By Jonathan Stempel
WASHINGTON | Mon Jun 25, 2012 1:25pm EDT
WASHINGTON (Reuters) - The U.S. Supreme Court agreed to review Comcast Corp's appeal of a ruling that let cable TV subscribers in the Philadelphia area sue as a group over alleged overcharges stemming from an effort to monopolize that market.
In a brief order on Monday, the nation's highest court said it will consider whether a trial court may certify a case as a class-action without first determining whether plaintiffs have introduced admissible evidence, including expert testimony, to justify awarding damages to the class as a whole.
Comcast, the largest U.S. cable company, had argued that the subscribers, who live in Pennsylvania, New Jersey and Delaware, did not have enough in common to sue as a group.
Class-action lawsuits can help plaintiffs recover more money and save on legal costs by not forcing them to sue individually.
The Supreme Court in its 2010-2011 term narrowed the ability of various plaintiffs to bring such lawsuits, in separate unrelated rulings involving AT&T Inc and Wal-Mart Stores Inc.
In the Comcast case, which was first brought in 2003, several subscribers accused the Philadelphia-based company of amassing a dominant position through a strategy, begun five years earlier, of buying rivals or swapping coverage areas, resulting in a "clustering" of services.
They said this allowed Comcast to triple its market share in the Philadelphia area, which peaked at 77.8 percent in 2002, and charge excessive prices, violating federal antitrust law.
In a decision last August, a panel of the 3rd U.S. Circuit Court of Appeals in Philadelphia ruled a trial judge had discretion to decide whether the plaintiffs would eventually be able to establish a common methodology to quantify damages, and that antitrust violations led to higher class-wide costs.

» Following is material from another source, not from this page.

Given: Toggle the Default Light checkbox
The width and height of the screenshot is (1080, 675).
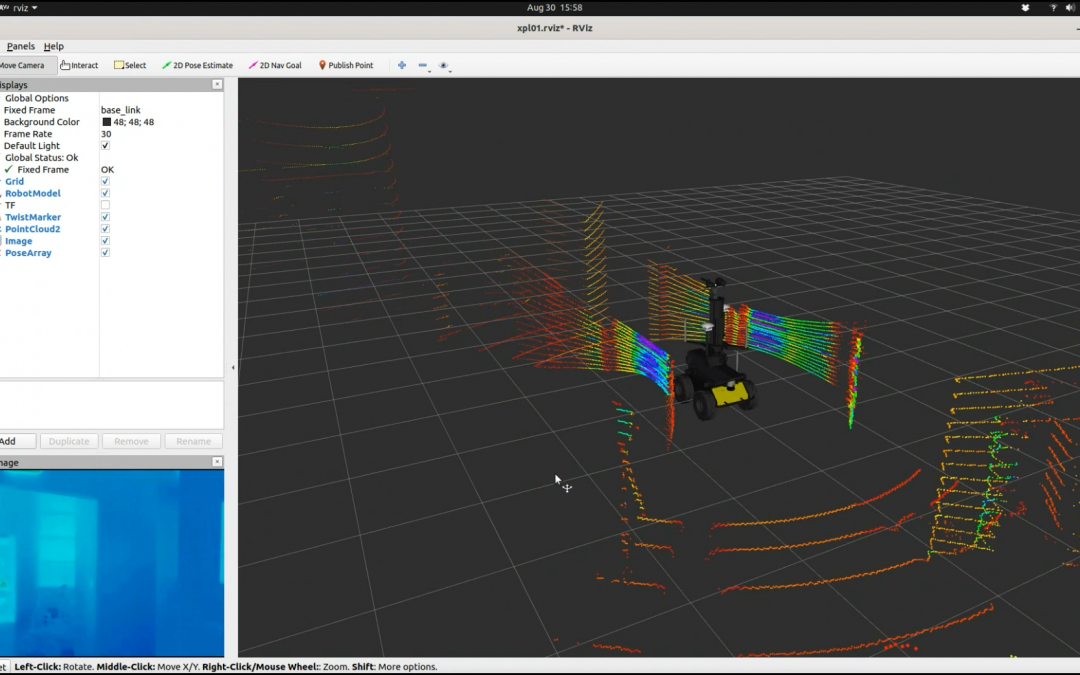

It said that to require more would essentially turn judges into juries, and "runs dangerously close to stepping on the toes of the Seventh Amendment by preempting the jury‘s factual findings with our own."
The Supreme Court is expected to hear arguments and decide the Comcast case in its next term, which begins in October.
The case is Comcast Corp et al v. Behrend et al, U.S. Supreme Court, No. 11-864.